John Eby: Goateed Mitch Miller foreshadowed karaoke

Published 10:51 pm Thursday, August 19, 2010

My grandparents in Cassopolis had color television years before us.
Seeing that NBC peacock saturate the screen was worth a car trip.
Saturday mornings I could watch Beatles cartoons or walk to Harding’s and buy two 12-cent comic books and a piece of candy for a quarter.
Afternoons, Grandma Eby enjoyed her soap operas, though sometimes before lunch we’d play “Concentration” hosted by Hugh Downs.
Unless they yielded to their grandsons, at night they watched Lawrence Welk or, at New Year’s, Guy Lombardo.
My one and only time in Hollywood, we passed Welk’s band bus unloading, and me at about 13 half expected to see the champagne maestro counting off with his baton as the musicians hoisted crated accordions, as if he wouldn’t have roadies.
Grandpa Eby taught me to play chess, though not well enough to beat either of my sons, and turned me on to the Tigers, which were televised much less frequently when George Kell was in the booth.
When I had to pick berries I usually relied on Ernie Harwell on my transistor radio I won in a coloring contest at the bank.
What a thrill it was to meet that amazing broadcaster.
A couple of occurrences unleashed this rush of memories.
One was my mom finding a crate of my vintage comic books and my 1980 Newsweek with John Anderson on the cover.
Some of the Disneys are more than 60 years old, and the Spiderman, Batman and assorted superheroes are from the early 1970s.
Preserved in plastic, even Logan seemed impressed with their condition.
The other was the death of Mitch Miller.
Like “House Party” host Art Linkletter, who got kids to say the darnedest things, I didn’t even know he was still alive.
And indeed, the goateed bandleader who hosted NBC’s “Sing Along with Mitch” in the early 1960s, was 99 when he died July 31.

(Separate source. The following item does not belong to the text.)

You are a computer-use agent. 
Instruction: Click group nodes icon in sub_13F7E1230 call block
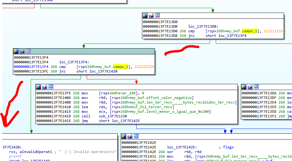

It occurs to me that he passed on the same day as my father, although Dad has been gone since 1988, months before the birth of his first grandchild.
We used to be there sometimes on Sunday nights to watch Walt Disney’s program with its colorful fireworks over the Magic Kingdom intro, but I think Welk was on Saturday nights, and they also watched “Sing Along with Mitch,” which debuted in 1961.
How an oboe player landed a network show, I never figured out, but at least, unlike the seemingly extraneous Welk, he played something.